“Donne alla Gogna”, parte la campagna contro la violenza verbale e social
L’iniziativa si aprirà a settembre con una serie di incontri pubblici in diverse città italiane, tra cui CagliariPer restare aggiornato entra nel nostro canale Whatsapp
Dare un nome alla violenza verbale non basta: occorre scardinarla, parola per parola. Foto per foto. Questa non lascia lividi visibili, ma apre una ferita che si consuma nel silenzio assordante dei commenti, tra like e condivisioni, dove il sarcasmo diventa un’arma e la parola, invece, una condanna.
È l’odio verbale contro le donne che si muovono nello spazio pubblico — giornaliste, politiche, intellettuali — troppo spesso trascinate sulla piazza virtuale, spogliate della loro professionalità e date in pasto alla gogna social.
A questa deriva vuole mettere un argine “Donne alla gogna. Stop all’istigazione all’odio social contro giornaliste e politiche”, una campagna di sensibilizzazione ideata dal linguista Massimo Arcangeli, insieme all’associazione Giulia Giornaliste e alle giornaliste Susi Ronchi e Beatrice Curci.
L’iniziativa si aprirà a settembre con una serie di incontri pubblici in diverse città italiane – tra cui Cagliari – e si concluderà con la stesura partecipata di un manifesto collettivo, nato dai contributi di cittadini, testimoni, esperti, artisti e attivisti.
«Non si tratta solo di contrastare l’insulto», spiega Arcangeli, «ma di smascherare un sistema di delegittimazione sistematica che prende di mira le donne che osano parlare, scegliere, esporsi». E l’elenco delle bersagliate non lascia spazio a dubbi: Elly Schlein, Giorgia Meloni, Laura Boldrini, Liliana Segre, Ilaria Salis, Rula Jebreal, tra le più note.
Donne molto diverse, accomunate dal fatto di essere finite nel mirino di post pubblici carichi di disprezzo e veleno.
A rendere ancora più inquietante il quadro è il dossier in fase di elaborazione da Arcangeli, secondo cui la violenza verbale non è soltanto opera di hater isolati, ma viene alimentata scientemente da amministratori, politici e influencer, spesso con una precisa regia comunicativa. «I contenuti condivisi non sono mai neutri», avverte. «Scatti rubati, fotogrammi decontestualizzati, frasi studiate: tutto serve ad aizzare, a delegittimare, a disumanizzare».
Nel mirino anche figure pubbliche come Matteo Salvini e Roberto Vannacci, citati dal linguista come autori di post «sistematicamente denigratori» verso esponenti femminili.

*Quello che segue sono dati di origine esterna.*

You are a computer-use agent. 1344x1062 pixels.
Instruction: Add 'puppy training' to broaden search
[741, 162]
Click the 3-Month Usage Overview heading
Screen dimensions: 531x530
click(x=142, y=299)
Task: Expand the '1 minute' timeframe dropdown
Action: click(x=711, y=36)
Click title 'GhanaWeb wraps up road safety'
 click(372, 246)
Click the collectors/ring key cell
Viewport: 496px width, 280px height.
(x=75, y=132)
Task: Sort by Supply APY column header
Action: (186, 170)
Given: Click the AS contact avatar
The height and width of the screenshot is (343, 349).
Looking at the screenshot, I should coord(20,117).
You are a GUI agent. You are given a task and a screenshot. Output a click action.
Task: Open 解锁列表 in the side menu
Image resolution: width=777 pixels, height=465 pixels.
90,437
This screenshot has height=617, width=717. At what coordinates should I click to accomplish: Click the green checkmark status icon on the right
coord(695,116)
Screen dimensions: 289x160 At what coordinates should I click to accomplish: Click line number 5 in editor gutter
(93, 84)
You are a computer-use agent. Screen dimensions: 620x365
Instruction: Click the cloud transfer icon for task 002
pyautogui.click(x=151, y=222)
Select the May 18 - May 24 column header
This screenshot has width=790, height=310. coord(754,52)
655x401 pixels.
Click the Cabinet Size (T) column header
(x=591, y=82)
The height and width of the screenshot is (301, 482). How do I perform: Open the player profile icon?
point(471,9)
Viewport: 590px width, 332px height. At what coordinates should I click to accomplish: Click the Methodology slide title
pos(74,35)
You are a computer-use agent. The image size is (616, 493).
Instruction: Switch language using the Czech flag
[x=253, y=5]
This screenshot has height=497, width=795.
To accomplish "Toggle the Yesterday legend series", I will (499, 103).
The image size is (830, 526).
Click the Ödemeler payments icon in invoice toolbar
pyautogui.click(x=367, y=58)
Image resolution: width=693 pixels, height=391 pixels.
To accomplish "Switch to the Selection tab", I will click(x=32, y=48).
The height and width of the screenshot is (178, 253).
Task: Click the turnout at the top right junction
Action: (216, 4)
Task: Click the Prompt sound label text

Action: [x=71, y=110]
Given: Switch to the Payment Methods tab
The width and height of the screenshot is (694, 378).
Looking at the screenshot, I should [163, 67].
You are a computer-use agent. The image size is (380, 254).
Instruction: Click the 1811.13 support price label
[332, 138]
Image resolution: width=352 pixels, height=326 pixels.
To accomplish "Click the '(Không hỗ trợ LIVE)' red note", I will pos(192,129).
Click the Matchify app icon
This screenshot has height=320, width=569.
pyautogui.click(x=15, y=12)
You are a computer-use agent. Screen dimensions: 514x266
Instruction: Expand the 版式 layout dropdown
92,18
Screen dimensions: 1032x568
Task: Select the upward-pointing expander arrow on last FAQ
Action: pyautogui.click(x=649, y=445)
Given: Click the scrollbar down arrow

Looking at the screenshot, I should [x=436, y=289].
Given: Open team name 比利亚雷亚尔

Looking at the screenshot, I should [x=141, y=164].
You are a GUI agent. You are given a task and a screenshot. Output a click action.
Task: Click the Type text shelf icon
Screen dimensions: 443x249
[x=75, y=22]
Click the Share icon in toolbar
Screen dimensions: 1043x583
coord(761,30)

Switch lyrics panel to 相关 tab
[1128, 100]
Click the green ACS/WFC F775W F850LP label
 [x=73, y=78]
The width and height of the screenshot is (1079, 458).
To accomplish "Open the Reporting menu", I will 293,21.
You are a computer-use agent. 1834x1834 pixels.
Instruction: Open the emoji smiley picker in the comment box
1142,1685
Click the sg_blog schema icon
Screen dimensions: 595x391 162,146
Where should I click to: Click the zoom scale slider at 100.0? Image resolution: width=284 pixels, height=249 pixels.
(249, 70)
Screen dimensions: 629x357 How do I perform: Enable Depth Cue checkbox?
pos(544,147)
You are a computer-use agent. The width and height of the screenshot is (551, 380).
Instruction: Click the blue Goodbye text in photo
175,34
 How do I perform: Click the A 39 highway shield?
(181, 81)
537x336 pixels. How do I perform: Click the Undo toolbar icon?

Il leader della Lega, secondo il Barometro dell’Odio 2024 di Amnesty International, firma infatti 4 dei 5 post Facebook con il più alto tasso di incitamento all’odio e alla discriminazione.
La campagna più che alla denuncia, punta alla costruzione e all’educazione. Il manifesto finale, aperto a contributi scritti, audiovisivi o performativi, sarà uno strumento politico e culturale per dire “No” all’istigazione all’odio e al body shaming, ma anche a quegli stereotipi insinuanti e apparentemente innocui che smontano l’identità e la credibilità delle donne pezzo dopo pezzo.